I’ve cooked at least a million chickens, maybe more. I’ve tried Delia’s fast roast in your hottest oven, but that always leaves something too black and something else too pink. I’ve slow roasted an older bird for four hours at 140°, which is foolproof and gives you very tasty meat. I’ve poached, which is a lovely way to get moist, tender meat and a good broth but forget the skin. I’ve braised a piece of chicken at least twice a week this winter, varying the vegetables and herbs. The way I roast a chicken most often is the twenty minutes a pound plus twenty minutes at 180° method. I don’t time it too closely these days, you can tell a lot by smell. And once the breast is bubbling and there’s a small pond of juices around the bird it’s probably done. Pierce the thigh with a skewer, if you must, to make sure the juices are clear. Let it rest for twenty minutes and it’ll be ready, as will you.

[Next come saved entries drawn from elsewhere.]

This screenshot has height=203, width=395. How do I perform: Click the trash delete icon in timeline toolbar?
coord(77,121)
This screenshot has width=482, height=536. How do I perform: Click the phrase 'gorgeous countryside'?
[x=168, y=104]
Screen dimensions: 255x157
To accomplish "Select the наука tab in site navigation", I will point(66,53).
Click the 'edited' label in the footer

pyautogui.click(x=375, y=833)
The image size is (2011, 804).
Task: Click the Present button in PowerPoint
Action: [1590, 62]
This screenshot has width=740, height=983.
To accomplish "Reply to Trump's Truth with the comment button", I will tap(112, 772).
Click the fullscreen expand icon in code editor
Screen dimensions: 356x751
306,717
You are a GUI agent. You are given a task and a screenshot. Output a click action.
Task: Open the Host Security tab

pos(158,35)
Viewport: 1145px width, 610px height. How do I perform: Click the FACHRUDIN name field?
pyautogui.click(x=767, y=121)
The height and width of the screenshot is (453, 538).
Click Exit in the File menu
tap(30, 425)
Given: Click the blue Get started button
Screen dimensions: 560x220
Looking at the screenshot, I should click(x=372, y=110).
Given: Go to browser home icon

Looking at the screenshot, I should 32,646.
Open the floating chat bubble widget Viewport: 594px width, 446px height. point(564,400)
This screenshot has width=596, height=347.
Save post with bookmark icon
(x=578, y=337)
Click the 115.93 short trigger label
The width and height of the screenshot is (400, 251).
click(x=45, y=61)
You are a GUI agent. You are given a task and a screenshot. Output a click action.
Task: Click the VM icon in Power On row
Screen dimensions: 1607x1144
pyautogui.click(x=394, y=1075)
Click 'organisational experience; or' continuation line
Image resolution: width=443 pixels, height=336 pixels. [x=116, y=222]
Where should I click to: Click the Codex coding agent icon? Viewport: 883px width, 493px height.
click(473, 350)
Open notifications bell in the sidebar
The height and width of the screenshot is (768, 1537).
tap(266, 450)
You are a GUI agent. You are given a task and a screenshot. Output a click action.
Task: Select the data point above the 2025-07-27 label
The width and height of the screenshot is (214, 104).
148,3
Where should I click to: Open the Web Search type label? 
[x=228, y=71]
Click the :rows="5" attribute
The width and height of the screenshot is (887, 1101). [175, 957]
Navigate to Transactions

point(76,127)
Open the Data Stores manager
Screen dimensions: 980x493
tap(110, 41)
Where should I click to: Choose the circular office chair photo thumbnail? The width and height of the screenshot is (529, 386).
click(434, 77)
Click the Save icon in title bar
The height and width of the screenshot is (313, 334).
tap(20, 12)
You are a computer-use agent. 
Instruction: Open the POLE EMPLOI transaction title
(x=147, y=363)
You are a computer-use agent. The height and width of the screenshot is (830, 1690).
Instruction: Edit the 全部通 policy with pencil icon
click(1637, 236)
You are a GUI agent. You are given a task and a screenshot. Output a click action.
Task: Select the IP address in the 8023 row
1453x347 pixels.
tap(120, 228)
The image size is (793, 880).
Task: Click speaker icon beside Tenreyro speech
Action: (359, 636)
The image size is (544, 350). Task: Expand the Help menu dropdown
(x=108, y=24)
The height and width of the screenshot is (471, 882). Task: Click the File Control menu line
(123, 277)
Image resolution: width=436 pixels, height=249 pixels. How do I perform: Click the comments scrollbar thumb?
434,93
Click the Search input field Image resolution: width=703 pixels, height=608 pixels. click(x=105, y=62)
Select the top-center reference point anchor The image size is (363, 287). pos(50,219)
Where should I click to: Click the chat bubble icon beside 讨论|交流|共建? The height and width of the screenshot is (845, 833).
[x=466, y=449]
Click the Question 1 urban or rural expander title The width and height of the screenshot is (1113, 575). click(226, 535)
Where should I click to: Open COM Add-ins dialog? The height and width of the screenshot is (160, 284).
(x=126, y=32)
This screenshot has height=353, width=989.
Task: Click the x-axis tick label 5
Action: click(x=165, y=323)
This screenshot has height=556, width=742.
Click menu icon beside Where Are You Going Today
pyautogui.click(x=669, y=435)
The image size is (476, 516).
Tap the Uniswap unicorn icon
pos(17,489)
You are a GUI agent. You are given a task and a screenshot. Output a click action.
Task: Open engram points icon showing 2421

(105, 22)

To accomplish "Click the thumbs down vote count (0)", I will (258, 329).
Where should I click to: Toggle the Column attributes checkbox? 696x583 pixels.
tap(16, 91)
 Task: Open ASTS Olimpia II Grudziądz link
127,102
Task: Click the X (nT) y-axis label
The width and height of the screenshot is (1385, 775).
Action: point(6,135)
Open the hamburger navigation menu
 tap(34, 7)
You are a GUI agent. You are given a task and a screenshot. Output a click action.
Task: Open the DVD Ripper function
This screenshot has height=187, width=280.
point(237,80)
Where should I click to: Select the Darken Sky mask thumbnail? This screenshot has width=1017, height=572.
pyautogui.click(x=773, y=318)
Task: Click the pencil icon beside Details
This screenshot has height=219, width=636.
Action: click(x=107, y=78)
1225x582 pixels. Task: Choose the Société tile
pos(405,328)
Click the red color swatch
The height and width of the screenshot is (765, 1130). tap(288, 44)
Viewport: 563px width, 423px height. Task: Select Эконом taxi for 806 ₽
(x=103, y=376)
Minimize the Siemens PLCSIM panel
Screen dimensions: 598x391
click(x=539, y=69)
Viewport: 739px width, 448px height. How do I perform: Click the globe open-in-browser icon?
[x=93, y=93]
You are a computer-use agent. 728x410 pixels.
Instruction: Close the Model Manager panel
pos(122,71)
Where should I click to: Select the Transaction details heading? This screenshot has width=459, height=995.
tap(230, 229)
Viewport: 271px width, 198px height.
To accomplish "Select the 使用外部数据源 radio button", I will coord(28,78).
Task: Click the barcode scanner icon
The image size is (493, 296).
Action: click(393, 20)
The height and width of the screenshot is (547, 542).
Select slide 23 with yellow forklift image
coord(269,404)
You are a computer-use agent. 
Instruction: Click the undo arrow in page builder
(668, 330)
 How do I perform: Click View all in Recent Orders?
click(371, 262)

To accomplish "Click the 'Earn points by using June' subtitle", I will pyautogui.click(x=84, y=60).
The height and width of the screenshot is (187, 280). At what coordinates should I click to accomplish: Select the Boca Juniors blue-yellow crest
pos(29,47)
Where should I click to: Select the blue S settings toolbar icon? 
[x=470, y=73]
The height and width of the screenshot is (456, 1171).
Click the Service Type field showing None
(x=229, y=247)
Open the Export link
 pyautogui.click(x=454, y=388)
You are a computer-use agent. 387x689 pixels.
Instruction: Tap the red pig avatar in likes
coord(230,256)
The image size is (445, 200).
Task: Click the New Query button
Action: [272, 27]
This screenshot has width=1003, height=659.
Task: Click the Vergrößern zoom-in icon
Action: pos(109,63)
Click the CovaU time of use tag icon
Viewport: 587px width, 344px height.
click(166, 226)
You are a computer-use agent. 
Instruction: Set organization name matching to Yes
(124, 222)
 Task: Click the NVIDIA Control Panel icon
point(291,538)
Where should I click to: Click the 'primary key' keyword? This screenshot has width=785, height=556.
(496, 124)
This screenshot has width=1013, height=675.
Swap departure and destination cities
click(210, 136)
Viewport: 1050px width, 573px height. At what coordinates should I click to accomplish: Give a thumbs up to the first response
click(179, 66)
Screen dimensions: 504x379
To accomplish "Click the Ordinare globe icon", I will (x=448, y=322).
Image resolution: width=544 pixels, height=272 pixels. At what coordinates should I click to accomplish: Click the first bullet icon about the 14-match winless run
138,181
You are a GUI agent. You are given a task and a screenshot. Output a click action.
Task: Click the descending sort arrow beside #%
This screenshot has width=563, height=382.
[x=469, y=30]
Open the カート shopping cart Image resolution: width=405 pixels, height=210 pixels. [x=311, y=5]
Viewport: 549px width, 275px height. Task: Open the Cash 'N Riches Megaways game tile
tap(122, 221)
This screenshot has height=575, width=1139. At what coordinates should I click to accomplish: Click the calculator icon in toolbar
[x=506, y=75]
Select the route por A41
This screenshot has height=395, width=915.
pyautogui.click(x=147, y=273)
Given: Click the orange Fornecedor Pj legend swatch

Every recipe in Ms Henry’s book looks inviting. I’d decided to test four for this piece but I know I won’t stop there. I want to eat everything here, and there hasn’t been another cookbook published that I can say that about. I’ve worked for publishers, I’ve designed cookbooks, and I’d put money on Ms Henry’s pushing her to include some chicken-y desserts. I’m glad she resisted. There are a lot of recipes with fruit, which suits me fine. I wish there was a method for rendering chicken fat. And I’m surprised there are no recipes for the livers, which are delicious. I’ve seen duck livers in the Ginger Pig recently, which I must try. And I was fed chopped liver when I was young and almost nothing else. I’m a fan of chicken livers. I’m surprised there are no recipes for pâté. The book looks good, though, as I expect from Mitchell Beazley. The excellent photography, by Laura Edwards, makes all the food look inviting.
First up is Chicken with Marsala, olives and blood oranges. I knew it would be a breeze to make. I had it with some brown basmati and it was a breeze to eat, too. It was quite bitter, which I loved. I wasn’t expecting the olives and orange to work so well together, but there you are. Can you buy olives stuffed with a sliver of orange skin, sometimes? Have I invented that?
Next I made Chicken with thyme and lemon and smashed garlic potatoes. I’m surprised the potatoes weren’t cooked in the same dish as the chicken, and next time I’ll probably make it like that. And I will make it again. The garlic potatoes may join the menu on my last meal. Oh, man.
Third was Thyme-roasted chicken with Breton onion sauce. I’ve always avoided the technique of pushing my hand between the skin and breast of a chicken to spread some flavoursome fat there. It’s always looked yucky. I’m of the chopping and stirring school of cookery. I would no sooner gut a fish or skin a rabbit than gut or skin myself. Still, in the interest of culinary R+D, (my research, my development), I had a go. There was more resistance than I’d expected. I got my fingers 4 or 5 centimetres in and accepted that as a good first go. I pushed the thyme butter in. Yuk, but also, I hoped, yum. It’s possible I left the giblets inside the bird – such is home cooking – so it may have been that bag, or it may have been the butter under the skin, maybe the quality of the chicken, maybe the perfect way I cooked it, maybe it was Ms Henry’s recipe – whatever the reason, it was a flavourful, tender and more-than-usually juicy chicken. There isn’t a picture of it in the book, it wasn’t very photogenic, but the dish was very good, indeed. I had leftover sauce that I spooned over pork loin later in the week.
Finally I made Chicken, date and lentil brown rice pilau with saffron butter with the leftovers from the roasted chicken. The designer turned the picture on its side to fit the format of the book. Better if they’d briefed the photographer properly or designed the book first so she knew which shape she had to fill. But the food was lovely. I really want to eat it again.
I liked all four recipes very much. I’m giving the one with oranges and olives to my next guests, but I’d give any of them to guests. Best cookbook I’ve bought for a long time. Highly recommended.